Among the entries below, how many lines hold "panel"? Reply with the number only.

Content starts

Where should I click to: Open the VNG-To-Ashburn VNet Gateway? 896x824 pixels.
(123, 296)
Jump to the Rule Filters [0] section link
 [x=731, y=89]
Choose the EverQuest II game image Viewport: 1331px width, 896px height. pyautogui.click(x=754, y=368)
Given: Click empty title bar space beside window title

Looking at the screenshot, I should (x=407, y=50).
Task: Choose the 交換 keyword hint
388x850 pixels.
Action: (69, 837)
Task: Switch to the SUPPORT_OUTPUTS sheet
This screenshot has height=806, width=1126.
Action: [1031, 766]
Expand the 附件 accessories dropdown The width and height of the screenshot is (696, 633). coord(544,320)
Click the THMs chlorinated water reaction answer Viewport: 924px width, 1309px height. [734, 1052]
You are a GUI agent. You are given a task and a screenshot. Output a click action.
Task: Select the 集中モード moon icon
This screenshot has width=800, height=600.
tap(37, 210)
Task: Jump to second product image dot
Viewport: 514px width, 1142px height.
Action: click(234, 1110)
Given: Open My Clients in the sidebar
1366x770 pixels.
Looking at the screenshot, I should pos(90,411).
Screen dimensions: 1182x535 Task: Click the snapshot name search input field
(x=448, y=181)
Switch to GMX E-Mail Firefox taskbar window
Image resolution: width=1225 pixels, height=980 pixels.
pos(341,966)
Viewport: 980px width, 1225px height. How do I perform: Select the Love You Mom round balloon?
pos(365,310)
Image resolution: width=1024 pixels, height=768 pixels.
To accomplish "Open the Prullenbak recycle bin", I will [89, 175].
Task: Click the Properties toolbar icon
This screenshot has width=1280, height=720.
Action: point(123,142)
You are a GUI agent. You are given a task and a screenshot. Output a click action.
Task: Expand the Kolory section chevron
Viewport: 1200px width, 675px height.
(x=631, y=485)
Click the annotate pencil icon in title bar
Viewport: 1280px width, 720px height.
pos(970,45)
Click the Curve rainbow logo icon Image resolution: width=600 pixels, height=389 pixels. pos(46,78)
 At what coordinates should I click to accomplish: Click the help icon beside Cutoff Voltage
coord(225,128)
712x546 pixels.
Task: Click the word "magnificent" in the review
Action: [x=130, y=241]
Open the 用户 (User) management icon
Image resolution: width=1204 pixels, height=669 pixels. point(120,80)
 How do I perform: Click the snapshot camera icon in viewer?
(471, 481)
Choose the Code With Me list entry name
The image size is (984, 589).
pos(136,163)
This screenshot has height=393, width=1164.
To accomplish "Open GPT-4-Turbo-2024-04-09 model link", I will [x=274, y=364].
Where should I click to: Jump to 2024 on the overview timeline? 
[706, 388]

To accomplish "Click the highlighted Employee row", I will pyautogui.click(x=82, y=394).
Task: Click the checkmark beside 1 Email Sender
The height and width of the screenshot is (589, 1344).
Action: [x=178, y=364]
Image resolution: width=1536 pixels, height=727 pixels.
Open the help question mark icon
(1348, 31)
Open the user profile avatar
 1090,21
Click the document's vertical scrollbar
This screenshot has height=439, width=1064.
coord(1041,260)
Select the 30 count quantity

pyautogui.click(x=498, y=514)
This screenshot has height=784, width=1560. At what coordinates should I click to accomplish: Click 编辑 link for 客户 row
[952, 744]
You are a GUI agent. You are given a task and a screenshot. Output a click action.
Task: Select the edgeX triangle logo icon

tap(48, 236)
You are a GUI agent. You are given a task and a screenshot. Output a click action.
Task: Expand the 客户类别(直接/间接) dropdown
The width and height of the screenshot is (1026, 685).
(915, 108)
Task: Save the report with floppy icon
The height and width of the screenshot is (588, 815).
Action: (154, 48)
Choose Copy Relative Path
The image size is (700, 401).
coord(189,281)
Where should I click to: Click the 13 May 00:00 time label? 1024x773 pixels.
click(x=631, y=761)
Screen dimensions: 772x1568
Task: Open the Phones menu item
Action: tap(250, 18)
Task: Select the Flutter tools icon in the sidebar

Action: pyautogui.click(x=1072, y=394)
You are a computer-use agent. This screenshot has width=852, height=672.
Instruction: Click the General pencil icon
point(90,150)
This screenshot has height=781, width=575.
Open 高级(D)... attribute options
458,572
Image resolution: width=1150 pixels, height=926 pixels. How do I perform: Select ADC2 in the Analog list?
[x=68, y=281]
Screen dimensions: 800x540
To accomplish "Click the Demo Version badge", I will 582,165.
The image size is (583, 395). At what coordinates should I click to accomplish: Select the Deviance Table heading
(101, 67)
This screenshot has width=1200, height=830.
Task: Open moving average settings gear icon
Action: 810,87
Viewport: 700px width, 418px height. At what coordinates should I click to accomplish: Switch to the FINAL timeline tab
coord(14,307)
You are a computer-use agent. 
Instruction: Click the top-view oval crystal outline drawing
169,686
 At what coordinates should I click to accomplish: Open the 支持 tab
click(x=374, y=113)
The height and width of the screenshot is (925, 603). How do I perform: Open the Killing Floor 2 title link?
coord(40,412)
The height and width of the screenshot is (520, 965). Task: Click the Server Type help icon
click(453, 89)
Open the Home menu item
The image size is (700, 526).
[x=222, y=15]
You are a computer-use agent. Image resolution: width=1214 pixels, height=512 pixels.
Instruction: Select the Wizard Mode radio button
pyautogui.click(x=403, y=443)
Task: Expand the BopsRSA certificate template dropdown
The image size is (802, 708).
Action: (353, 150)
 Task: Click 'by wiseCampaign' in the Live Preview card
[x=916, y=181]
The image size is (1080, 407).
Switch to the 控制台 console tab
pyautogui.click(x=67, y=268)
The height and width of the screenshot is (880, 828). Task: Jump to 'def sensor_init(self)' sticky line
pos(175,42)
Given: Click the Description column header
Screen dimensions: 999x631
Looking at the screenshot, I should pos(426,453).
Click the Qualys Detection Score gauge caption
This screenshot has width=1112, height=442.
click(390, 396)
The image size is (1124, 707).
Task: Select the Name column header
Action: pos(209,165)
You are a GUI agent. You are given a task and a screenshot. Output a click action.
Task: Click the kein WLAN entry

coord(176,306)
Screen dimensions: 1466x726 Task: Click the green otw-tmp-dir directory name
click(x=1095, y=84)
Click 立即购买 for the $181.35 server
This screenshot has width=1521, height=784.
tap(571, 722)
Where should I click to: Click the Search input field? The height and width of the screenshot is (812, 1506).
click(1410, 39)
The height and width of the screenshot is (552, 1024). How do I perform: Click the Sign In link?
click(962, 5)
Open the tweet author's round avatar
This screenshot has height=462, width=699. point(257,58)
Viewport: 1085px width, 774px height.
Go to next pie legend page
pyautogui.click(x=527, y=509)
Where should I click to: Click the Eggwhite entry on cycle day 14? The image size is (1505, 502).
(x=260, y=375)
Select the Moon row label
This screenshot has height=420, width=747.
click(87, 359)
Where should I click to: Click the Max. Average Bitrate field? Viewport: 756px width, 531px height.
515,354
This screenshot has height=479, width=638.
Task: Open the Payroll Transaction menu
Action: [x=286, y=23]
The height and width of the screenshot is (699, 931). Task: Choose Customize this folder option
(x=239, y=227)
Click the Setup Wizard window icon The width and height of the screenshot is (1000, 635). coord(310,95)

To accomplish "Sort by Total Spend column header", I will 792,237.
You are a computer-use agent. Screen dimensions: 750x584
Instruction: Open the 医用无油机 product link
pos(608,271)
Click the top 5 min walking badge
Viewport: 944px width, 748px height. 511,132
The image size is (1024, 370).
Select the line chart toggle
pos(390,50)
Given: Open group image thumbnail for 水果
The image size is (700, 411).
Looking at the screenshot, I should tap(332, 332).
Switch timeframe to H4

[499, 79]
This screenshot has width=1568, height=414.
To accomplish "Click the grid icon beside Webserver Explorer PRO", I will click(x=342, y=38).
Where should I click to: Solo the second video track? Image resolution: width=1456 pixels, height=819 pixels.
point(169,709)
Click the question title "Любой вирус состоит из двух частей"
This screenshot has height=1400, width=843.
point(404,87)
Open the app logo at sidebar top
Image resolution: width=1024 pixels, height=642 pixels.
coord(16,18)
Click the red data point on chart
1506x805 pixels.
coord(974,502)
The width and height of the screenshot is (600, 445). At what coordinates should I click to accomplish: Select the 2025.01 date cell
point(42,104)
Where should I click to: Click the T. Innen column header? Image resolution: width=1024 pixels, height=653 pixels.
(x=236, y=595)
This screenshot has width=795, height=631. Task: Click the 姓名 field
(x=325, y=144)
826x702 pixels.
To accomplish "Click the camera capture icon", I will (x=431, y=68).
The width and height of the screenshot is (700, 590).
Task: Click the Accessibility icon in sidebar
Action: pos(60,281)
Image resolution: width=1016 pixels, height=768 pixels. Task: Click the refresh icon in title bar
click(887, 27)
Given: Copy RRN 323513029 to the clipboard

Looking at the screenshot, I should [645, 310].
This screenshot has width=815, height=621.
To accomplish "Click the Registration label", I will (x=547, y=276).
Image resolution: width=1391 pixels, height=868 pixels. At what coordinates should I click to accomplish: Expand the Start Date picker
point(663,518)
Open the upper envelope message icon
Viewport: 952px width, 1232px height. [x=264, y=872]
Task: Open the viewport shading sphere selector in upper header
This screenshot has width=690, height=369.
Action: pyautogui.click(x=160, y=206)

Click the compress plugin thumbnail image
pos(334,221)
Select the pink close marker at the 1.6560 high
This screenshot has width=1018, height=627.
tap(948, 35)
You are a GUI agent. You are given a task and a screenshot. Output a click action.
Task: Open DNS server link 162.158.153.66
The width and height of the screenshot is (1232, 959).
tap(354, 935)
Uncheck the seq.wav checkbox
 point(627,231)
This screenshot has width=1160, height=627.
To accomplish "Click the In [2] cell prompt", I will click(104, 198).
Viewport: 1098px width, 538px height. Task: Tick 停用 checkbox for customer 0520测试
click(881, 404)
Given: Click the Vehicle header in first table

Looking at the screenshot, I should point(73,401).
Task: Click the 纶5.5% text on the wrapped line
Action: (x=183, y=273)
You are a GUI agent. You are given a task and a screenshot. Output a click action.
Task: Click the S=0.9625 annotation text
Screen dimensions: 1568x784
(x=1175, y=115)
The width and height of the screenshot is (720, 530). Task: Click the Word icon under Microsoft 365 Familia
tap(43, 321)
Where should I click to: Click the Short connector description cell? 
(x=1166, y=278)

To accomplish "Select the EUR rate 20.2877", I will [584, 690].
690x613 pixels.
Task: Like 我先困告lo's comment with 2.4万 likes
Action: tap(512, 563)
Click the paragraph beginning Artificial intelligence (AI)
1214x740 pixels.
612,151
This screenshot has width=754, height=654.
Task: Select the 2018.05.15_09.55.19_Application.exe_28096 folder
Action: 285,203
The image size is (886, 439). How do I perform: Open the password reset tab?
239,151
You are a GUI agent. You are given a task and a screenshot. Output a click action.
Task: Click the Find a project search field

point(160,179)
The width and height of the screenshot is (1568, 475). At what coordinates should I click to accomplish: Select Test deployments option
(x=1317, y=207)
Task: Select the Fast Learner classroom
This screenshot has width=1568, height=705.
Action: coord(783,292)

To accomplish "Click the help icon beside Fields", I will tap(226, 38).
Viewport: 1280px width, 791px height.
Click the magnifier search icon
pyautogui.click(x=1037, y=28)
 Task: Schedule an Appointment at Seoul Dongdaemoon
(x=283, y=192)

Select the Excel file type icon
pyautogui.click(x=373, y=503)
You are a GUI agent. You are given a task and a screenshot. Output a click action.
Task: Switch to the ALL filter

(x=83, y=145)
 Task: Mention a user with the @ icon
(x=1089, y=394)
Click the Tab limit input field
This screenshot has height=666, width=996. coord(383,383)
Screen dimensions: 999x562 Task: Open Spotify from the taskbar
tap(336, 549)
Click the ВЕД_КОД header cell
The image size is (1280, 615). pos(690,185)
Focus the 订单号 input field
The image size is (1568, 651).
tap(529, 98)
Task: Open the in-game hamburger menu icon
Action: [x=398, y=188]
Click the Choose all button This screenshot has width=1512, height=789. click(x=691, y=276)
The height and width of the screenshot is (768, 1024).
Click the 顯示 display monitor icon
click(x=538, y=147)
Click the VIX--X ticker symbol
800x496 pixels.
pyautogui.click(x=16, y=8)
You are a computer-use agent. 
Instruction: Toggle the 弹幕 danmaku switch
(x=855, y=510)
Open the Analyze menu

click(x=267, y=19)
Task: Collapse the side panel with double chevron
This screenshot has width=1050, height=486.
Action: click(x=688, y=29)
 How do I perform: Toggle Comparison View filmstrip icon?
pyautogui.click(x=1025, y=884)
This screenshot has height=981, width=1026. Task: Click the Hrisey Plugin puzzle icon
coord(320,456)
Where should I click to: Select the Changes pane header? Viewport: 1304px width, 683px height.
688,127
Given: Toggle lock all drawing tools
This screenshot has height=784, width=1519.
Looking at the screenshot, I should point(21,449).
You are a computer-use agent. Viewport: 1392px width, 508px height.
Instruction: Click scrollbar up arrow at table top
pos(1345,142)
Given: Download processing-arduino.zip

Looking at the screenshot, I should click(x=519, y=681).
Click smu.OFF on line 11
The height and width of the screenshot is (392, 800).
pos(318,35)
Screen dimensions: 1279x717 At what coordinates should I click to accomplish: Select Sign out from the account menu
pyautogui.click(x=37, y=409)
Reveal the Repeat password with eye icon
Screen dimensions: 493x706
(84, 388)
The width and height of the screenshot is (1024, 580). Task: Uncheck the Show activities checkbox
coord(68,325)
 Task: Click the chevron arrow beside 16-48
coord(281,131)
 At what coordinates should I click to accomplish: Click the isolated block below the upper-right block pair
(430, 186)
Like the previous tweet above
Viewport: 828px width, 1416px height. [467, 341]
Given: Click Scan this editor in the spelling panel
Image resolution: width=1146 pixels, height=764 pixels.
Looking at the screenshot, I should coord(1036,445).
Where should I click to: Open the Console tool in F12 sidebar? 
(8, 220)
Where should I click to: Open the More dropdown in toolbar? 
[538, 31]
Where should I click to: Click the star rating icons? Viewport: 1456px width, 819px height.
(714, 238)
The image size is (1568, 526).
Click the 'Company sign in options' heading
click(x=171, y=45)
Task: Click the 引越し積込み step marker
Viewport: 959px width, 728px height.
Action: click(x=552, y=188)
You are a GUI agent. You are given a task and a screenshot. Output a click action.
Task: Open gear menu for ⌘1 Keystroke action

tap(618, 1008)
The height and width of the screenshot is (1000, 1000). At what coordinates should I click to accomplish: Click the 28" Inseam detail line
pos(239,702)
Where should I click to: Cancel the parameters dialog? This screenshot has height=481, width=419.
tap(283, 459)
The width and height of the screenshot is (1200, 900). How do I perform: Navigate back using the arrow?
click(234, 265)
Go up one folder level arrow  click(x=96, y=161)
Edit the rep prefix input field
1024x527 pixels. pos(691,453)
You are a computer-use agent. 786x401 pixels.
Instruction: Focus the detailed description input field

Content ends

TASK SOLUTION - 2